- "I know my son, I know. Also he shall become a nation, also he shall be great; but his younger brother shall be greater than he…" (48:19)
The wholesome simplicity of a simple Jew touches upon the utterly simple essence of G‑d.
Rabbi Israel Baal Shem Tov
The two men were among the privileged few to be granted an audience with the king. At the appointed hour the first man arrived at the palace; but as soon as he entered the anteroom he froze, awestruck. A wealthy man himself, he was in a position to truly appreciate the grandeur which lay before him. For hours he stood, reveling in the finery and opulence which intoxicated his rich-man's soul. For hours he stood, and the king… he never did quite see the king.
The second man also arrived at the same entrance hall, but he was a man unaccustomed to such riches. His impoverished taste failed to appreciate what so enthralled his more sophisticated fellow. Much to the wealthy man's dismay, the pauper made straight for the king's door.

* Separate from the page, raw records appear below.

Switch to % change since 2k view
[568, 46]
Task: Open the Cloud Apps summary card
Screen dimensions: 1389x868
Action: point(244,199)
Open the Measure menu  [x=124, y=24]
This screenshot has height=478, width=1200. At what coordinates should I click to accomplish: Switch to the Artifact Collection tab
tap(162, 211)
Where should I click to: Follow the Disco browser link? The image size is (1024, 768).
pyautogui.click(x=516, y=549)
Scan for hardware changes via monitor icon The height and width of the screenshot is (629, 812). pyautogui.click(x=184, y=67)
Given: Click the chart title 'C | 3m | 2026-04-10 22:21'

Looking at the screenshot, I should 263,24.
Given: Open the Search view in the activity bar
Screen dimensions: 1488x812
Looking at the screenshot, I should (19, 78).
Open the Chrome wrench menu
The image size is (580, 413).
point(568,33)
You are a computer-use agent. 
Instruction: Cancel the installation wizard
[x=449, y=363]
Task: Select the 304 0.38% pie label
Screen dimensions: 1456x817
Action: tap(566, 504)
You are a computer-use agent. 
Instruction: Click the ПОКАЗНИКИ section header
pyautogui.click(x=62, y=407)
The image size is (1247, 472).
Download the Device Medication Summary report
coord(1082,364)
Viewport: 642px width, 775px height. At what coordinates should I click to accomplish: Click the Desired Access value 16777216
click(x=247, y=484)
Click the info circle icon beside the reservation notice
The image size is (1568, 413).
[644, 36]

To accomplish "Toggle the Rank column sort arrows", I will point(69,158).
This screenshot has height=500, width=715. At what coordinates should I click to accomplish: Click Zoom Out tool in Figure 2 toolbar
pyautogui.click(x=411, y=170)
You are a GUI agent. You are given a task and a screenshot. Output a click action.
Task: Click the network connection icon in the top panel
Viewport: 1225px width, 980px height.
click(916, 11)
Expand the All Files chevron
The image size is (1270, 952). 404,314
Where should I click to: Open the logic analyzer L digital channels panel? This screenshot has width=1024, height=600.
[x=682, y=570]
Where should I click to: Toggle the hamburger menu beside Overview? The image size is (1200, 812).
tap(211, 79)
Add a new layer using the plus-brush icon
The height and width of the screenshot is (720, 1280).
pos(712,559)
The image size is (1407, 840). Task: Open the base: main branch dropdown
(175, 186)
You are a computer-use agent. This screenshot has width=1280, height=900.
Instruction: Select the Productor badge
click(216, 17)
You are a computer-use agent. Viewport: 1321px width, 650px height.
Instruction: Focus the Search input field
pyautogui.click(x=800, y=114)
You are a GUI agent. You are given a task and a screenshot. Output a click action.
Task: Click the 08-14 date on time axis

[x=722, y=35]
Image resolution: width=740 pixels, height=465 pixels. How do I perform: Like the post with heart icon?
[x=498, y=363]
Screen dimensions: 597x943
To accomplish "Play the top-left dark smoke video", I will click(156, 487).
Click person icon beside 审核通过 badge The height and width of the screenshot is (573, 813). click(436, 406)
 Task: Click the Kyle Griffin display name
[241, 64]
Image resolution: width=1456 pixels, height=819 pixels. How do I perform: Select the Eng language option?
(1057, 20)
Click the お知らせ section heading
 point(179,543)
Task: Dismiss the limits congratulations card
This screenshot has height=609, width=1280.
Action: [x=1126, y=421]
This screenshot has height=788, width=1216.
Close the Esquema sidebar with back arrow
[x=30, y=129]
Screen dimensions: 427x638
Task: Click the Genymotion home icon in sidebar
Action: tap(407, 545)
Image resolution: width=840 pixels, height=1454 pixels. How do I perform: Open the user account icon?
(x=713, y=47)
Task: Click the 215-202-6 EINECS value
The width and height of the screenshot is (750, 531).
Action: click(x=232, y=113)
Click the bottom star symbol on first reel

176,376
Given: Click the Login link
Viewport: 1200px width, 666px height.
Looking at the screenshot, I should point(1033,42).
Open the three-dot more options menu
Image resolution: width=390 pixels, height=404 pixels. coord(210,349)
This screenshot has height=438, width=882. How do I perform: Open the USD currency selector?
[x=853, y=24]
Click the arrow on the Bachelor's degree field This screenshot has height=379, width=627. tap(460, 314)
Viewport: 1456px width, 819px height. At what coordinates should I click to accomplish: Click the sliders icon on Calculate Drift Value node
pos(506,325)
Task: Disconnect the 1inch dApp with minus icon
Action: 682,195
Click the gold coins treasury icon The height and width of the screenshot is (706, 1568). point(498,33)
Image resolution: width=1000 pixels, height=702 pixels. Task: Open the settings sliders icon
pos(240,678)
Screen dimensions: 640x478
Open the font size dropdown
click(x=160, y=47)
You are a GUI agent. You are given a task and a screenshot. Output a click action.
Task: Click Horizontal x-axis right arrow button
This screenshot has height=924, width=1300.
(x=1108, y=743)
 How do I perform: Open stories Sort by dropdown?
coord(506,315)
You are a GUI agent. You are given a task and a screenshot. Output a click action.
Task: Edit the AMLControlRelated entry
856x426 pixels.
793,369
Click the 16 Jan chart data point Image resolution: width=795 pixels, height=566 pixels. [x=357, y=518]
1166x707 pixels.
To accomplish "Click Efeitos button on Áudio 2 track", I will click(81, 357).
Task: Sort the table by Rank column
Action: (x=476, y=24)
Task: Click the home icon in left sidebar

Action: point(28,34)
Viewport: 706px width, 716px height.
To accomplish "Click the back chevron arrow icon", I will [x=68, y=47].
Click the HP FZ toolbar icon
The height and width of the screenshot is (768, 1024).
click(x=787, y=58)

Says the Lubavitcher Rebbe, of righteous memory:
A great man1 once said: "I pray with the mind of a child." A child's perception of G‑d, he felt, is, in a way, truer and purer than the accomplished kabbalist's deepest comprehension of the Divine attributes and manifestations.
The spiritual connoisseur who approaches G‑d with an eye to the 'experience' of this or that nuance of divinity, can lose sight of what the point of it all is. Only by acknowledging our basic spiritual illiteracy can we truly relate to the all-transcendant essence of G‑d.